A pessoa, que dentro de uma relação ocupa o lugar de passividade, pode sofrer impactos significativos em sua vida. De acordo com Marinho, levando em consideração que neste relacionamento perdem-se traços da sua identidade, o indivíduo passa a não orientar a sua própria vida pelos seus propósitos e desejos, que podem refletir no aparecimento de sintomas da ansiedade e depressão, processos patológicos nos quais o indivíduo tem a visão do sofrimento da relação, mas não consegue desvencilhar- se destes padrões, quando tomado pelo desejo de satisfação da demanda do outro.

O psicanalista Aurélio Souza vai além. Segundo ele, embora no social o “sugador” possa aparecer do lado mal, muitas vezes, fora da lei, com perversidade nas relações, contra a cultura, no entanto, quando estas condições são trabalhadas na análise, aparece muitas vezes, o lado do seu sofrimento, da sua dor, como um traço que se repete em muitas outras condições, sem que ele possa evitar isso. “O que é importante, ainda, a se considerar, é que normalmente a cena montada para que aconteça a “sugação”, ela é produzida pelo sugado”, destaca.

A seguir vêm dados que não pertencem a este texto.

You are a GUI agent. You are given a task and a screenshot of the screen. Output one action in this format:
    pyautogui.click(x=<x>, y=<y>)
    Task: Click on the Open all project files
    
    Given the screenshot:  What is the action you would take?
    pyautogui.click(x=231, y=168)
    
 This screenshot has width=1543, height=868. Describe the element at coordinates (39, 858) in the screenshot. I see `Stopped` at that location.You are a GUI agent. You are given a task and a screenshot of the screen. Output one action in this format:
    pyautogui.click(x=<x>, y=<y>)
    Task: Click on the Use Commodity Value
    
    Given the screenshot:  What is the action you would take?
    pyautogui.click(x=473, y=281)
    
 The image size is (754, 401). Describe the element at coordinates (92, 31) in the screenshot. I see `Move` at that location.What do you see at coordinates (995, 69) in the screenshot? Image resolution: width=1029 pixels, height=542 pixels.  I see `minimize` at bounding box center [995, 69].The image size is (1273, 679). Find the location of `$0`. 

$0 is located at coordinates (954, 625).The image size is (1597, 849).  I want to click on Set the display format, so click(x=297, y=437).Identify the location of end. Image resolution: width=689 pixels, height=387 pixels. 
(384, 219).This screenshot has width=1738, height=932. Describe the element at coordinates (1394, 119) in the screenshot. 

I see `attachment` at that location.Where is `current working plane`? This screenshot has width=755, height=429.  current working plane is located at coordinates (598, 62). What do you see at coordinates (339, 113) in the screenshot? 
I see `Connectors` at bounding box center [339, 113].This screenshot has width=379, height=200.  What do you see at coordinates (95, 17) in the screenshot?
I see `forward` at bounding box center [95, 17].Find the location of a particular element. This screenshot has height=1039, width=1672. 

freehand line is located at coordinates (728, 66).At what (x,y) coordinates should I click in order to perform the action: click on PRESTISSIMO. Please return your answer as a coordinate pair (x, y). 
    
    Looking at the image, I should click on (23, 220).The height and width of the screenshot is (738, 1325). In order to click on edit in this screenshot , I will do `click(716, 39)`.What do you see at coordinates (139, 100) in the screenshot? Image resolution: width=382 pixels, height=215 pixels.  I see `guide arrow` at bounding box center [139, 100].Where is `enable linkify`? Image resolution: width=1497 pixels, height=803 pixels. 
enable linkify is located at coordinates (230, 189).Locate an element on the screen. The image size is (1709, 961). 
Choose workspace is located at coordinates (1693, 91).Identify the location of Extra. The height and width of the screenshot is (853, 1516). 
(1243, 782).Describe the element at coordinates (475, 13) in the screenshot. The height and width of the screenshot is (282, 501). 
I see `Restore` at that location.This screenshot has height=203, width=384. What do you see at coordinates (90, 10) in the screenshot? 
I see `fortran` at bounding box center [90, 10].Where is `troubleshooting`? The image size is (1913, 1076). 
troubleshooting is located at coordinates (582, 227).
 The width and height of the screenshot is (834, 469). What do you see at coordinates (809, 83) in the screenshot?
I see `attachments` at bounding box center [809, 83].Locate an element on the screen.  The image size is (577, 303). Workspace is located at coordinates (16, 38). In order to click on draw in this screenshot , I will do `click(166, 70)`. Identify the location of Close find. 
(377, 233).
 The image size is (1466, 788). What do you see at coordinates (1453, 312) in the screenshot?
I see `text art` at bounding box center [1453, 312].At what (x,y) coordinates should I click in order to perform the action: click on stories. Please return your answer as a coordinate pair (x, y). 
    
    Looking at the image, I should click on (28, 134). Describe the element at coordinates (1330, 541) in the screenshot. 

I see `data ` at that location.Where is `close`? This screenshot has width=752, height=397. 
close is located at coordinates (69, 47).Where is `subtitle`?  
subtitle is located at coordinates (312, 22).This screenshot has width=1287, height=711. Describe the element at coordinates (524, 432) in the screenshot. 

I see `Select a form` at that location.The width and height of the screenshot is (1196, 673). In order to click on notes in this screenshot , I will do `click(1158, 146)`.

Em geral, na dupla “sugador e sugado”, eles se mantêm ignorantes disso, sendo necessária uma análise, para fazê-los descobrir a condição de seu desejo, para se fazer maltratar, “se fazer sugar”. O psicanalista ressalta que, para que essa montagem seja alterada, não adianta se dizer a um ou ao outro para não fazerem isso, que não é certo, ou muitas outras coisas. “Isso mantém e fortalece essa montagem “sugador - sugado”, ou ainda, com uma expressão na cultura, uma relação sadomasoquista”, completa.

 

Antídoto

Que os relacionamentos tendem sempre a ser difíceis e, quanto mais próxima e íntima for a relação, mais difícil se torna, todo mundo sabe. Mas quando passa a atormentar o indivíduo e a minar sua autoestima, é hora de dar um freio. E isso tem que ser feito logo no início dos primeiros “sintomas”. Quem é manipulado tem seus sentimentos embaralhados e muitas vezes não consegue enxergar com clareza a situação, menos ainda ver uma luz no fim do túnel. Por isso é preciso, sobretudo, se valorizar e perceber até onde as relações são saudáveis e valem a pena.

“Vivemos num mundo de exigências e possibilidades, crescimento pessoal e profissional. Acredito que se conseguirmos focar na nossa individualidade e no nosso autoconhecimento possibilitaremos encontros em relações afetivas mais saudáveis”, orienta a psicóloga Dora Marinho. “Não nos perdendo de que somos seres sociais, nascemos de um outro e somos fruto da relação entre dois indivíduos, termos claro que cada um de nós é um, torna a relação mais rica. É a possibilidade da soma das individualidades. Libertar-se de uma relação tóxica é fazer, sobretudo, o exercício do amor próprio”, conclui.